Description of the task =
Write out, with no changes, every line starting at the one that contains "Task: Collapse the Management sidebar section" and ending at the last line of the data below. Leave pictures out.

○ ○ ○ ○

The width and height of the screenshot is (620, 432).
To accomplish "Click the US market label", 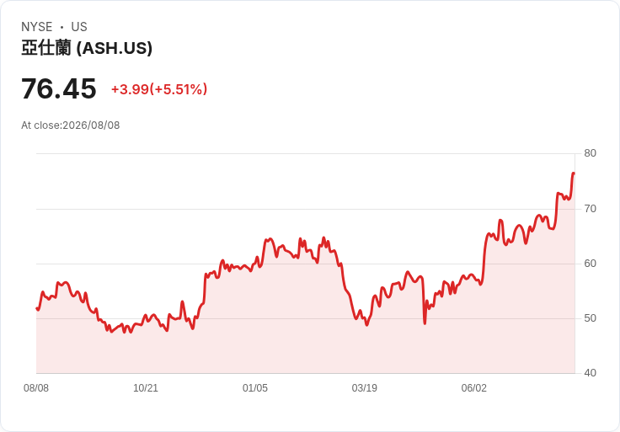I will coord(79,27).
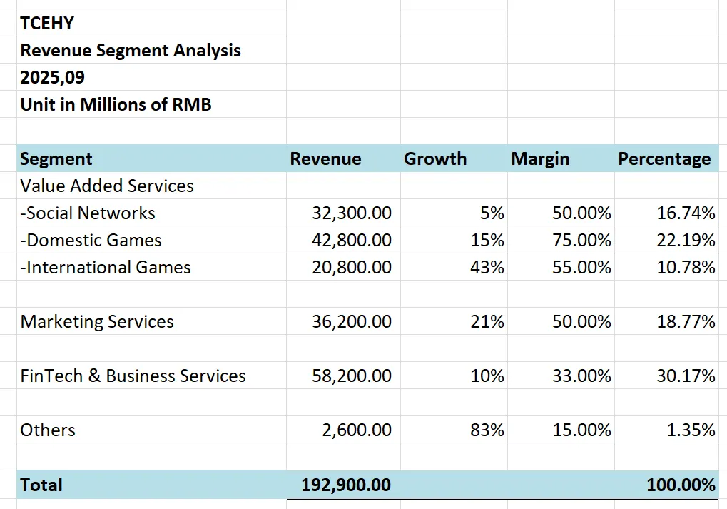The image size is (727, 509).
Task: Select the TCEHY title cell
Action: tap(47, 23)
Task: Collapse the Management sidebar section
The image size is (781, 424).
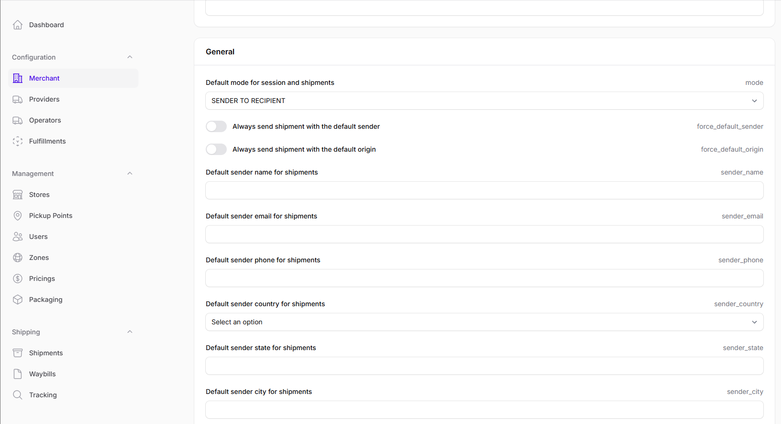Action: (130, 174)
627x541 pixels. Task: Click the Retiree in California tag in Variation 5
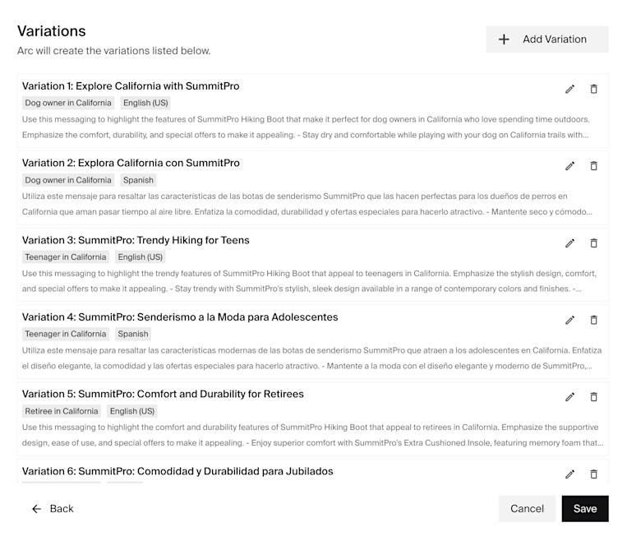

○ ○ ○ ○

Your response =
Task: Collapse the Management sidebar section
The image size is (781, 424).
Action: (130, 174)
627x541 pixels. Task: Click the Retiree in California tag in Variation 5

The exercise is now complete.